1630646 - Make it so that we don't end up with a whole bunch of codesearch instances lying around

Kartikaya Gupta (email:kats@mozilla.staktrace.com)

Assignee

Description

•

5 years ago

We seem to often end up in a situation with a lot of codesearch instances running. This seems bad because they eat up a lot of memory, and only one instance can bind to a port anyway, so most of those instances are useless. I looked to see how hard it would be to make codesearch itself self-terminate if it can't bind to the port, but it seems hard. I filed https://github.com/livegrep/livegrep/issues/262 for that.

Another solution is to try and return the pid of the instance we do start up from here and then if we go to start a new instance (because we think the old one is not responding or whatever), then we actually kill the old pid before trying to start the new one. This seems like it should handle a wider class of errors than the first approach anyway.

Kartikaya Gupta (email:kats@mozilla.staktrace.com)

Assignee

Comment 1

•

5 years ago

Actually we can just put the pid in the tree_data structure in that file, and have startup_codesearch kill the pid if there's already one. Should be a few lines of code, pretty simple.

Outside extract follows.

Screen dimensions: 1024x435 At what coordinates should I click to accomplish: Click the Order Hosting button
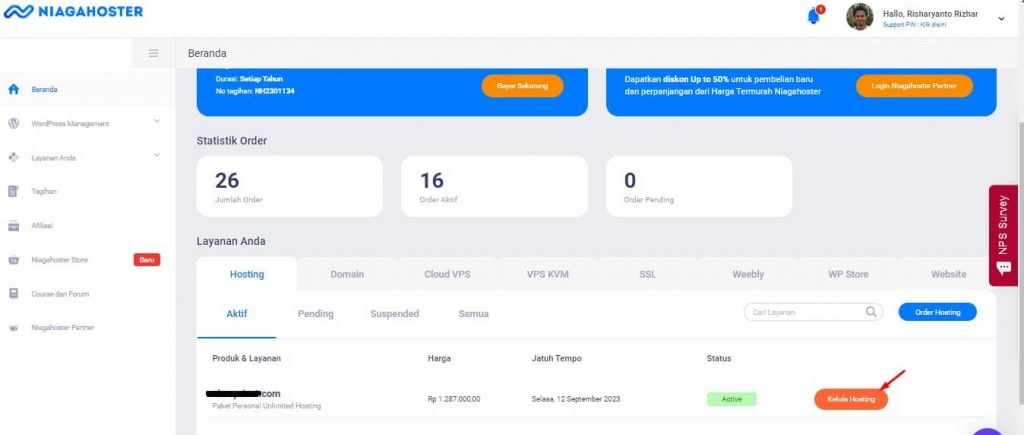tap(937, 312)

Kartikaya Gupta (email:kats@mozilla.staktrace.com)

Assignee

Comment 2

•

5 years ago

Turns out multiple instances can bind to the same port and share the load. But we now have a mechanism to disable that, see the aforelinked github issue.

Kartikaya Gupta (email:kats@mozilla.staktrace.com)

Assignee

Updated

•

4 years ago

Blocks: 1645321

Kartikaya Gupta (email:kats@mozilla.staktrace.com)

Assignee

Comment 3

•

4 years ago

Looks like the migration to py3 didn't fix this magically (shoot!). I was investigating some 504 reports today and noticed we had a whole bunch of codesearch instances spawned at around 06:50 UTC. The router.log has things like:

2020-06-12 06:50:17.028688/pid=23914 - request(handled by 23915) /mozilla-central/search?case=true&path=1'"&q=&regexp=true
2020-06-12 06:50:17.030954/pid=23915 - QUERY file: "1\'\"",
2020-06-12 06:50:17.194915/pid=23921 - request(handled by 23922) /mozilla-central/search?case=1%00%C0%A7%C0%A2%252527%252522&path=1&q=the&regexp=true
2020-06-12 06:50:17.198508/pid=23922 - QUERY line: "the", file: "1", fold_case: true,
2020-06-12 06:50:17.309310/pid=23915 - Got exception: <_InactiveRpcError of RPC that terminated with:
        status = StatusCode.UNAVAILABLE
        details = "Socket closed"
        debug_error_string = "{"created":"@1591944617.308874618","description":"Error received from peer ipv4:127.0.0.1:8082","file":"src/core/lib/surface/call.cc","file_line":1056,"grpc_message":"Socket closed","grpc_status":14}"
>
2020-06-12 06:50:17.309383/pid=23915 - Starting codesearch
2020-06-12 06:50:17.310015/pid=23922 - Got exception: <_InactiveRpcError of RPC that terminated with:
        status = StatusCode.UNAVAILABLE
        details = "Connection reset by peer"
        debug_error_string = "{"created":"@1591944617.309642520","description":"Error received from peer ipv4:127.0.0.1:8082","file":"src/core/lib/surface/call.cc","file_line":1056,"grpc_message":"Connection reset by peer","grpc_status":14}"
>
2020-06-12 06:50:17.310105/pid=23922 - Starting codesearch

I think eventually we spawned so many of these that it basically locked up the web-server. Even after pointing the load balancer to the old web-server instance, I couldn't SSH in to the affected one and had to force a reboot via the web console.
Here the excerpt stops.